La realidad social nos muestra la existencia de antagonismos, contradicciones, enemistades y enfrentamientos entre las personas, hombres y mujeres, norte y sur, grupos, clases, religiones, culturas, razas, pueblos, naciones y estados. La vida política es, en buena parte también, la historia de las rivalidades humanas, individuales y colectivas. Y la historia política, un proceso de confrontaciones, en orden a la conquista del poder o a la participación en el mismo.
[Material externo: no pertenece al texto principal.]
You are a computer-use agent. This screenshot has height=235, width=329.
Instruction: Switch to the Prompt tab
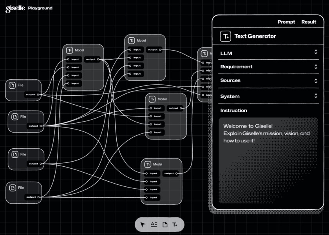click(x=286, y=22)
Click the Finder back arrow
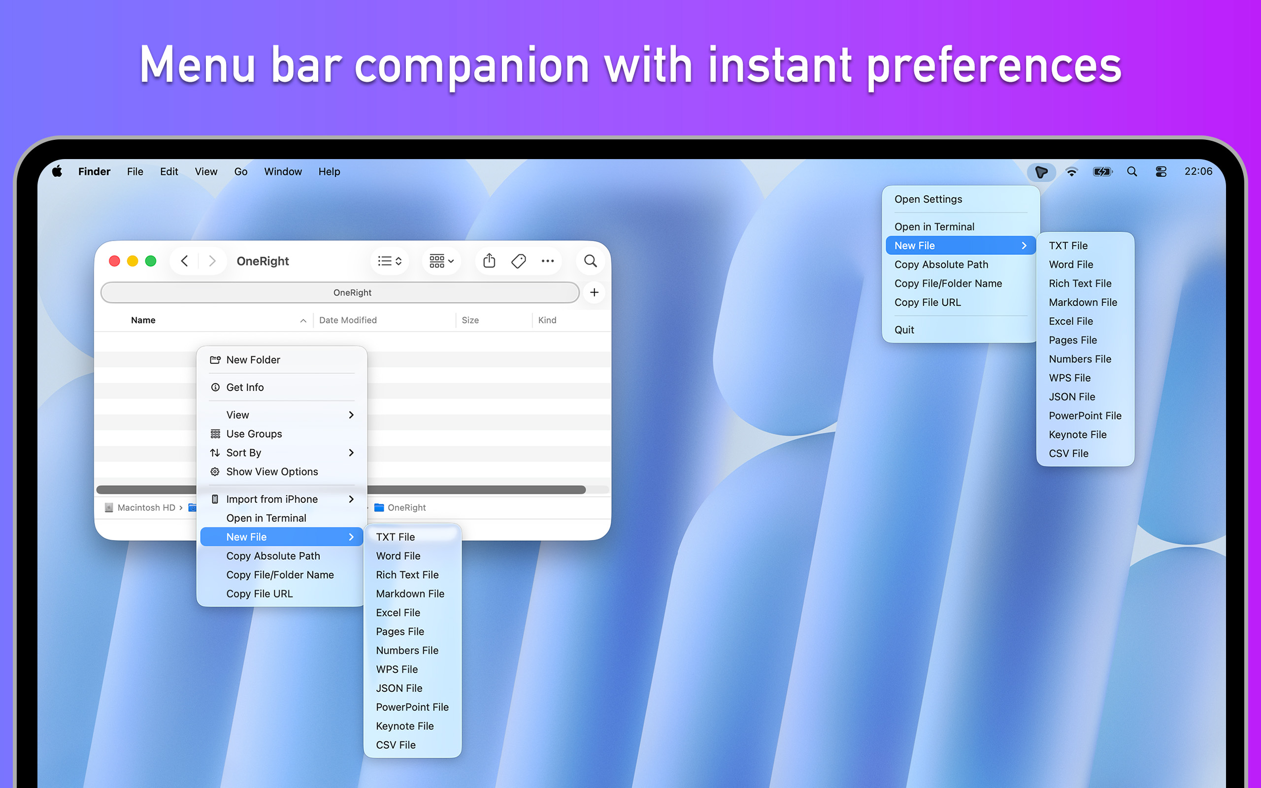Image resolution: width=1261 pixels, height=788 pixels. tap(184, 261)
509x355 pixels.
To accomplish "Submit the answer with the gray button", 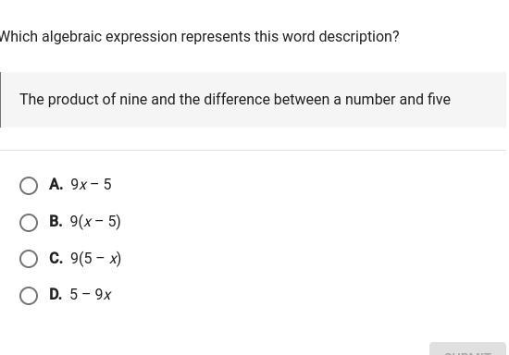I will 467,349.
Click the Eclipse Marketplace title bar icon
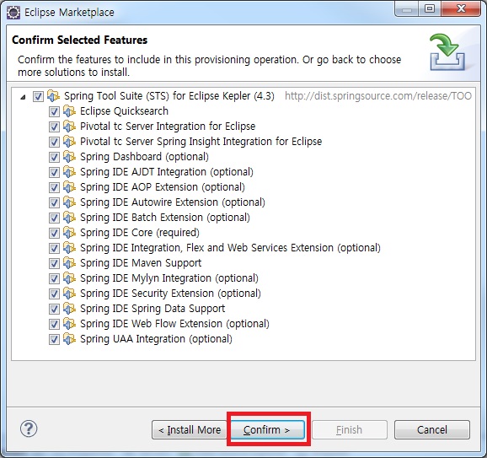The width and height of the screenshot is (487, 458). [13, 13]
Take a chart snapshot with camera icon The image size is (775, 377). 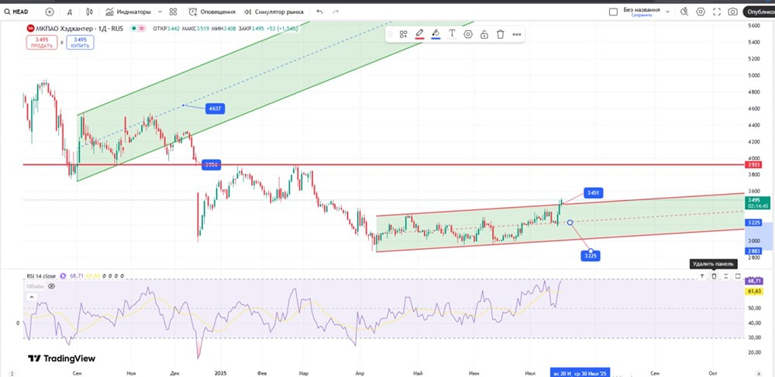(732, 12)
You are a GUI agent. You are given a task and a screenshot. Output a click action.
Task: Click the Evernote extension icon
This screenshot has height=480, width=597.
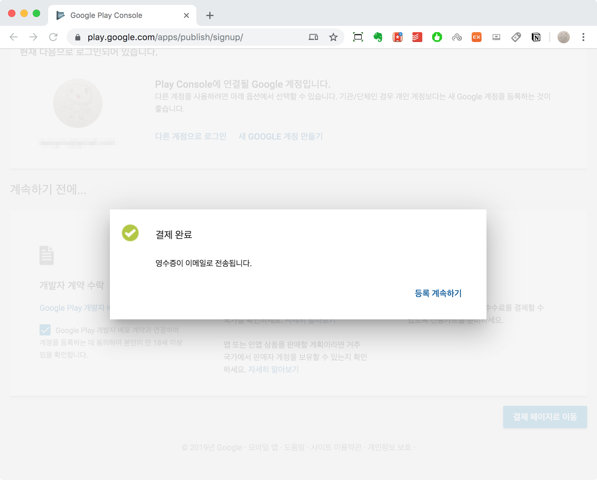pos(378,37)

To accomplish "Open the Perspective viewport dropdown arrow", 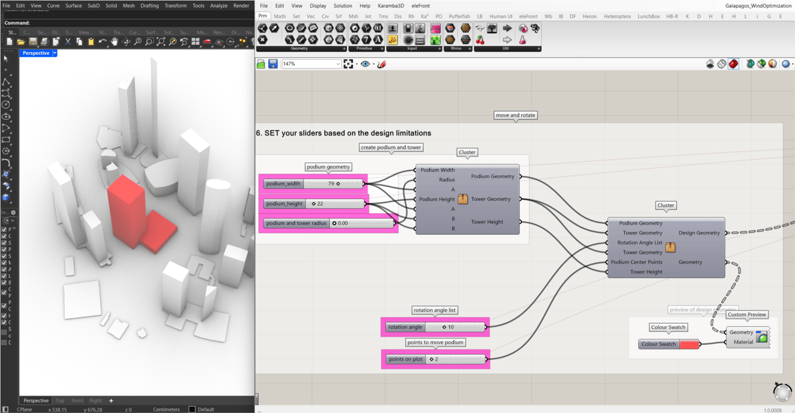I will coord(55,53).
Pero si uno de los primeros objetivos de la política ha de ser asegurar la convivencia entre personas y comunidades, parece necesario prestar atención a las causas de los enfrentamientos, percatarse plenamente de los riesgos que yacen en el seno de diferentes vivencias complejas, investigar los posibles puntos de ruptura; en pocas palabras, saber a qué atenerse. Y ello no por un loable afán de conocimiento de la verdad, sino con el propósito de buscar soluciones integradoras, de remediar los antagonismos de la manera más profunda posible.
La acción política se enfrasca frecuentemente en los problemas cotidianos, sin que le sea posible remontar el vuelo. He aquí uno de los grandes riesgos de la acción política, machaqueada a diario por la problemática sucesiva de los casos concretos, entregada a una obra de parcheo de las fisuras que se van produciendo pero sin abordar las causas últimas de los antagonismos.
La acción política no puede simplemente detenerse en una labor de soldadura, tiene que, además, rebasar la fatigante preocupación cotidiana y profundizar en las causas y en los remedios, en las causas más hondas y permanentes y en la reflexión sobre lo sustancial. En el día a día se opera sobre los antagonismos tratando de aliviarlos en cada caso concreto, en cada fricción coyuntural, en cada choque puntual. Pero lo que aquí se propugna es la acción sobre las causas, sin perjuicio de las exigencias de la política cotidiana. Es la aparentemente irresoluble contradicción entre lo grande y lo pequeño, lo macro y la identidad, la globalización y lo local, el nacionalismo uniformizante del poderoso y el pequeño defensivo, el miedo escénico al paisaje futuro y la necesidad de afrontarlo con garantías, la madeja enredada entre hilos vascos, españoles y europeos. Es decir, se trata, del pulso entre el pasado que no volverá y el presente a superar, y ello ante un futuro a modelar de multinacionales, de uniones, concentraciones y de economía mundial.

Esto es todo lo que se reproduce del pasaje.